Domestic Supply: P = 200 + 6Q

where P is the price per pencil and Q is the quantity of boxes of pencils. Furthermore, you are told that the world price per pencil is $440 (imagine this is for a really large box of pencils, if the price seems high to you).

a. Find the equilibrium price, equilibrium quantity, consumer surplus, and producer surplus in the pencil market in Sylvania. Assume this market is closed to trade.

b. Now, suppose that the government of Sylvania opens the pencil market to trade. Find the price of a box of pencils in Sylvania once this decision is made. Then determine the number of boxes of pencils that will be purchased in Sylvania, the number of boxes of pencils that will be produced domestically, the number of boxes of pencils that will be exported, and the number of boxes of pencils that will be imported. Determine the level of consumer surplus in the pencil market in Sylvania once the market is open to trade. Determine the level of producer surplus in the pencil market in Sylvania once the market is open to trade.

c. Suppose the government of Sylvania opens the pencil market to trade. Furthermore, the government decides to implement a tariff that raises the price of a box of pencils in Sylvania by $60 above the world price. Given this tariff, determine the tariff revenue the government of Sylvania will earn, the deadweight loss due to the tariff, the level of consumer surplus with the tariff, and the level of producer surplus with the tariff.

d. Given the choice of a closed market for pencils, an open market for pencils, or an open market with the described tariff in (c), which of these options will producers of pencils in Sylvania prefer? Explain your answer and make sure you present convincing evidence to support your argument.

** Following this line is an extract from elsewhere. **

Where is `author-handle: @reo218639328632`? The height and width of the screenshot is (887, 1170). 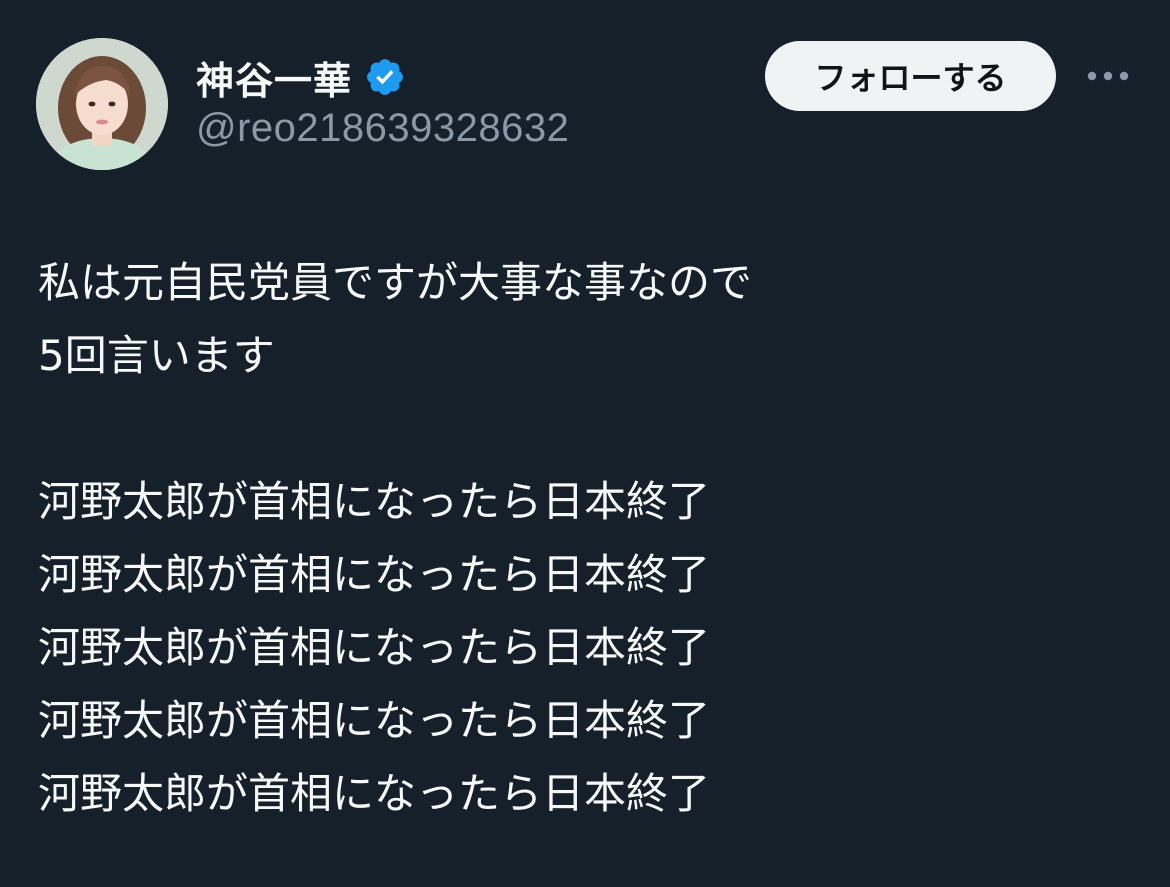 author-handle: @reo218639328632 is located at coordinates (382, 128).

5. Suppose that there are three countries that trade with one another: South, North, and East. The following equations represent the market demand curve for peanuts in each of these three countries:

Market Demand for peanuts in South: P = 50 – Q

Market Demand for peanuts in North: P = 100 – (1/2)Q

Market Demand for peanuts in East: P = 50 – Q

where P is the price per unit of peanuts and Q is the number of units of peanuts. Furthermore you are given the following information about the production of peanuts in these three countries:

Market Supply of peanuts in South: P = Q

Market Supply of peanuts in North: P = Q

Market Supply of peanuts in East: P = (1/2)Q

Suppose there are no other countries that demand or supply peanuts in this problem.

a. Given the above information, find the market demand curve for peanuts if these three countries trade with one another.

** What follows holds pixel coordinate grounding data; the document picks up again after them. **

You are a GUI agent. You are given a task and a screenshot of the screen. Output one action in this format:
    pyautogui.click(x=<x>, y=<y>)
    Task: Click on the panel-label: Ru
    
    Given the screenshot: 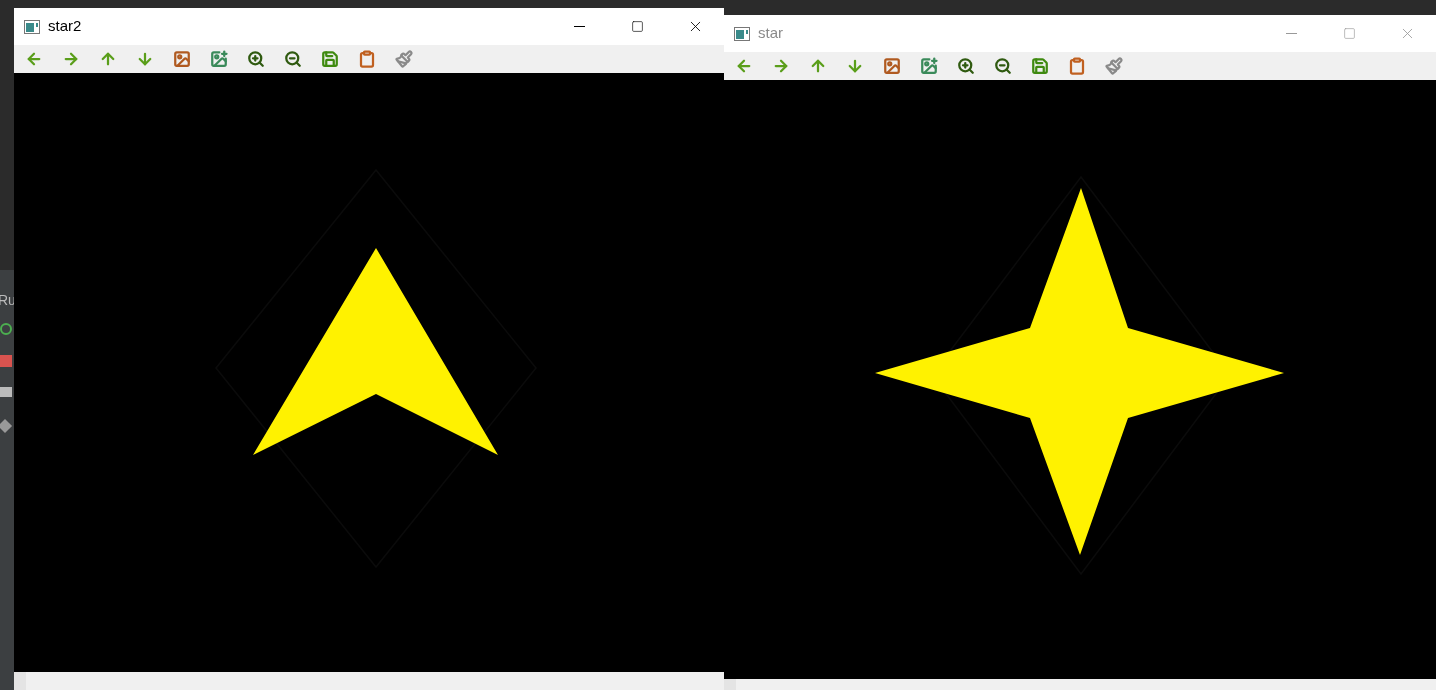 What is the action you would take?
    pyautogui.click(x=7, y=300)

b. Given the above information, find the market supply curve for peanuts if these three countries trade with one another.

c. If these three countries produce peanuts and trade with one another, what will the market equilibrium price and quantity of peanuts be? Fill in the following table based on these countries trading with one another. [Hint: the numbers get a little messy, but you can do it!]

South

North

East

Quantity of Peanuts Produced by each Country

Quantity of Peanuts Demanded by each Country

Quantity of Peanuts Exported by each Country

Quantity of Peanuts Imported by each Country

e. Look at your answers in the table: if you sum the exports and then sum the imports and compare the two numbers, are they the same? If not, you have an error and you need to go back through the problem to fix the error! In this example, the sum of exports must balance against the sum of imports.